"Sofrimento é passageiro, desistir é para sempre"

"Sofrimento é passageiro, desistir é para sempre" Lance Armstrong


sexta-feira, 22 de março de 2013

Fundacentro lança publicação sobre assédio moral


Por Fundacentro

Os autores são especialistas renomados no assunto como Edith Seligmann Silva, Margarida Barreto e Roberto Heloani



A Fundacentro lançou neste mês uma publicação sobre assédio moral, que reúne os anais do Seminário “Compreendendo o assédio moral no ambiente de trabalho”. Os textos foram baseados nas conferências proferidas durante o evento, realizado em 2010, após revisão dos autores. A obra pode ser acessada clicando aqui.

“Começamos a estudar o assédio moral relacionado a trabalhadores adoentados no retorno ao trabalho entre 2008 e 2009, a partir de uma demanda pericial. Depois percebemos que se tratava de um fenômeno mais amplo. Então fomos atrás de grandes especialistas para ajudar nesse entendimento. Realizamos uma discussão ampla, que trouxe a experiência de cada um”, explica a pesquisadora da Fundacentro, Cristiane Queiroz.

Essas experiências de especialistas, que são referências no tema, estão presentes na publicação.

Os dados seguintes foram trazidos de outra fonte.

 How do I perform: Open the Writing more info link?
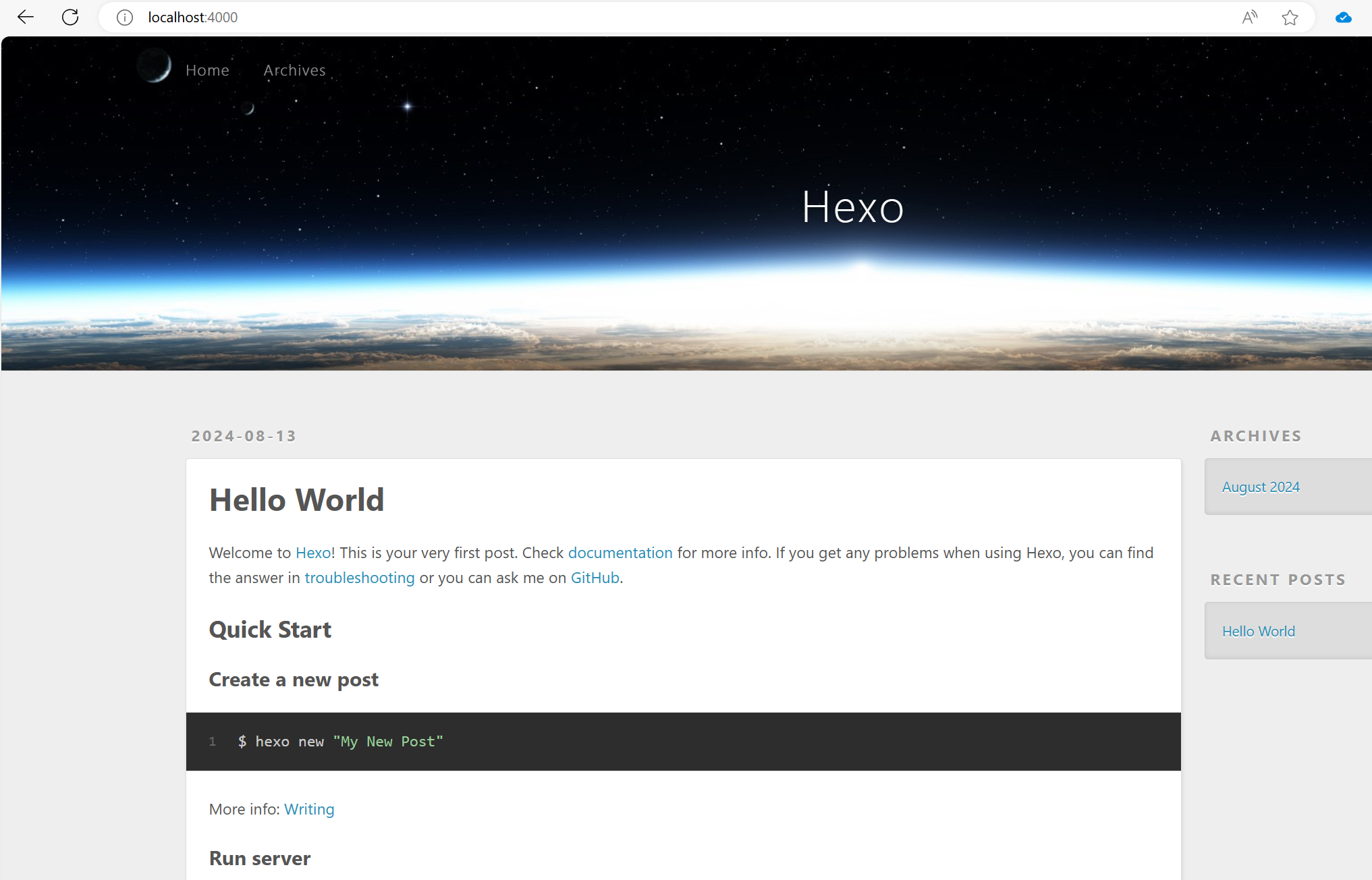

A médica psiquiatra Edith Seligmann Silva, professora aposentada da Faculdade de Medicina da USP, por exemplo, é pioneira dos estudos sobre saúde mental e trabalho no Brasil. Já Ângelo Soares, sociólogo, pós-Doutor e docente em Sociologia na Universidade de Quebec a Montreal (UQAM), presidiu o 6º Congresso Mundial sobre Assédio Moral. Ele traz uma discussão não muito usual no Brasil sobre o sofrimento das testemunhas.

A obra ainda conta com dois autores que realizam diversas pesquisas sobre assédio moral. Margarida Barreto, médica, professora da Faculdade de Ciências Médicas da Santa Casa de São Paulo e pesquisadora do Núcleo de Estudos Psicossociais da Dialética Exclusão/Inclusão Social (NEXIN/PUC/SP); e Roberto Heloani, psicólogo e advogado, professor livre-docente da Faculdade de Educação da Unicamp.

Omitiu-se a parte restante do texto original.